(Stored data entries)
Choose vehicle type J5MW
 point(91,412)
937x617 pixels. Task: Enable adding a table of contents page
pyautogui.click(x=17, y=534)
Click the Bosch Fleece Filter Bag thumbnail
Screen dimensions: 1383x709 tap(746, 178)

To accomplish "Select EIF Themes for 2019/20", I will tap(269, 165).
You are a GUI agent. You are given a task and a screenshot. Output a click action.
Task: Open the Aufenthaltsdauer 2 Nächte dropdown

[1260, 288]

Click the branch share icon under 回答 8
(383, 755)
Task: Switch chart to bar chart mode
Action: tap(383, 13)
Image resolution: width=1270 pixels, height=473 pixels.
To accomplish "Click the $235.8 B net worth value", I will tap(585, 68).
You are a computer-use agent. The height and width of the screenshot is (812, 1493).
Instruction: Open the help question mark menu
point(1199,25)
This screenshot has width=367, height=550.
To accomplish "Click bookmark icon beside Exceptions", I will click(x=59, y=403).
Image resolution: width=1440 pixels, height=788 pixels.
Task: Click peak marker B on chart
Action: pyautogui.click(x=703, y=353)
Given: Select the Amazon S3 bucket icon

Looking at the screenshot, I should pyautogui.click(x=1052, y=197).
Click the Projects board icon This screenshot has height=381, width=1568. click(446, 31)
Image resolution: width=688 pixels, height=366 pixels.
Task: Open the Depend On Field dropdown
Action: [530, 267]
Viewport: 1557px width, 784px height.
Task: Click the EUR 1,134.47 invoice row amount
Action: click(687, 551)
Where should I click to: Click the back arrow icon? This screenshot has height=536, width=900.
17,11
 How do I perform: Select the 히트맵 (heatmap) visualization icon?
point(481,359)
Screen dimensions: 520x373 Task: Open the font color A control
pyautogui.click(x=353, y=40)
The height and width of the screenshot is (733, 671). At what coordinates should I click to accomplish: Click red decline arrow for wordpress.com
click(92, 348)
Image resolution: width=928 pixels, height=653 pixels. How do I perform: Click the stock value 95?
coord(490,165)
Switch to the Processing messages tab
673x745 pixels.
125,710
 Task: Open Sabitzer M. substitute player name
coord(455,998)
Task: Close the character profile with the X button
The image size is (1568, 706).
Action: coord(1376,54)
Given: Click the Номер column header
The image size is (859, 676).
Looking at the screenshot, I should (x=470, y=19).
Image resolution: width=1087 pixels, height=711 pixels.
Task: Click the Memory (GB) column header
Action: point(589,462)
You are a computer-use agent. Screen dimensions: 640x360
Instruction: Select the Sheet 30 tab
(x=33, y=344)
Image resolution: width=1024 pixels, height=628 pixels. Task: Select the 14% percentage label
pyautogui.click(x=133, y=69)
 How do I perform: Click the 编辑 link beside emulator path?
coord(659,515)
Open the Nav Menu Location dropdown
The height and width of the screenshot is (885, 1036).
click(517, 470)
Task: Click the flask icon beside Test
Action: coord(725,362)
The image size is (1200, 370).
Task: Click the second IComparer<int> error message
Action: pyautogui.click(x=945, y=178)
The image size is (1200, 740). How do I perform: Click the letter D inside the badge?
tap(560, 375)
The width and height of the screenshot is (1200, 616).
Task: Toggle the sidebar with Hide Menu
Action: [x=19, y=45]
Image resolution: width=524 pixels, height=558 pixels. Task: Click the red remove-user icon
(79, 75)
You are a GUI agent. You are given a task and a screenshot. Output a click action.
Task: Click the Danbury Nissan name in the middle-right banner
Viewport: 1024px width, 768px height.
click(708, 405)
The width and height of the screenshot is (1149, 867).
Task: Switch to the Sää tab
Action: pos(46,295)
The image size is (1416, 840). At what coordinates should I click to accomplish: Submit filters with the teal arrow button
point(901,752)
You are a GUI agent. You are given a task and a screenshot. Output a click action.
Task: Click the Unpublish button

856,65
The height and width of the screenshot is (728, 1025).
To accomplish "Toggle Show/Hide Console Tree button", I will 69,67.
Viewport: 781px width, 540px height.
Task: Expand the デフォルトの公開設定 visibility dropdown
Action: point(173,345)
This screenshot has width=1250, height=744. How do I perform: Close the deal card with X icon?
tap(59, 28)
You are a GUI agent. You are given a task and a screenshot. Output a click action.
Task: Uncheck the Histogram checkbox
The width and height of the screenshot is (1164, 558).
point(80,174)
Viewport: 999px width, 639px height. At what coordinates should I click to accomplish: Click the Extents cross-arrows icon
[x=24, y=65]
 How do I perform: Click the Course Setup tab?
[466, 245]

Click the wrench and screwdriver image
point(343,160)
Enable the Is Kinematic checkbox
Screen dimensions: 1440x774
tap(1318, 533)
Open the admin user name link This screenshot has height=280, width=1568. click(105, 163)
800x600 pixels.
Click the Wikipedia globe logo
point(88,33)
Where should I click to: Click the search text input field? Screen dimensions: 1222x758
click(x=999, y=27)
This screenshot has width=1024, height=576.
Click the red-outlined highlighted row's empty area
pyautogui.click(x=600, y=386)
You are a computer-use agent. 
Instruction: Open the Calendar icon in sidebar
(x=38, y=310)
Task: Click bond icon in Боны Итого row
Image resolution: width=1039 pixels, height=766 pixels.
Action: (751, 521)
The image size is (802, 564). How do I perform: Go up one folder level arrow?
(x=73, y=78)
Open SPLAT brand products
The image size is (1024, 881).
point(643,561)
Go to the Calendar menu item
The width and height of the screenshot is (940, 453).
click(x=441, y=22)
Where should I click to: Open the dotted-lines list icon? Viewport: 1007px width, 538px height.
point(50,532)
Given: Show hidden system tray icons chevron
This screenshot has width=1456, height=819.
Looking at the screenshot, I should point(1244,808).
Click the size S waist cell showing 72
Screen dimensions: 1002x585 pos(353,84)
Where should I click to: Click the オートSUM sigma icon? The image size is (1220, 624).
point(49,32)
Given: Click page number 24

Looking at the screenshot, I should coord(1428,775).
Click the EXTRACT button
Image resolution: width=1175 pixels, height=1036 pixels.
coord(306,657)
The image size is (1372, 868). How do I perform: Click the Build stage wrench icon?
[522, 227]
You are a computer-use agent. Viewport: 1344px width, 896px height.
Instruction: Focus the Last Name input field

■ Problem statement ■
What are the lines above, starting at the one with "This screenshot has width=367, height=550." and ending at the one with "Given: Click the Номер column header"? Give them again exactly, and only them.

■ Task output ■
This screenshot has width=367, height=550.
To accomplish "Click bookmark icon beside Exceptions", I will click(x=59, y=403).
Image resolution: width=1440 pixels, height=788 pixels.
Task: Click peak marker B on chart
Action: pyautogui.click(x=703, y=353)
Given: Select the Amazon S3 bucket icon

Looking at the screenshot, I should pyautogui.click(x=1052, y=197).
Click the Projects board icon This screenshot has height=381, width=1568. click(446, 31)
Image resolution: width=688 pixels, height=366 pixels.
Task: Open the Depend On Field dropdown
Action: [530, 267]
Viewport: 1557px width, 784px height.
Task: Click the EUR 1,134.47 invoice row amount
Action: click(687, 551)
Where should I click to: Click the back arrow icon? This screenshot has height=536, width=900.
17,11
 How do I perform: Select the 히트맵 (heatmap) visualization icon?
point(481,359)
Screen dimensions: 520x373 Task: Open the font color A control
pyautogui.click(x=353, y=40)
The height and width of the screenshot is (733, 671). At what coordinates should I click to accomplish: Click red decline arrow for wordpress.com
click(92, 348)
Image resolution: width=928 pixels, height=653 pixels. How do I perform: Click the stock value 95?
coord(490,165)
Switch to the Processing messages tab
673x745 pixels.
125,710
 Task: Open Sabitzer M. substitute player name
coord(455,998)
Task: Close the character profile with the X button
The image size is (1568, 706).
Action: coord(1376,54)
Given: Click the Номер column header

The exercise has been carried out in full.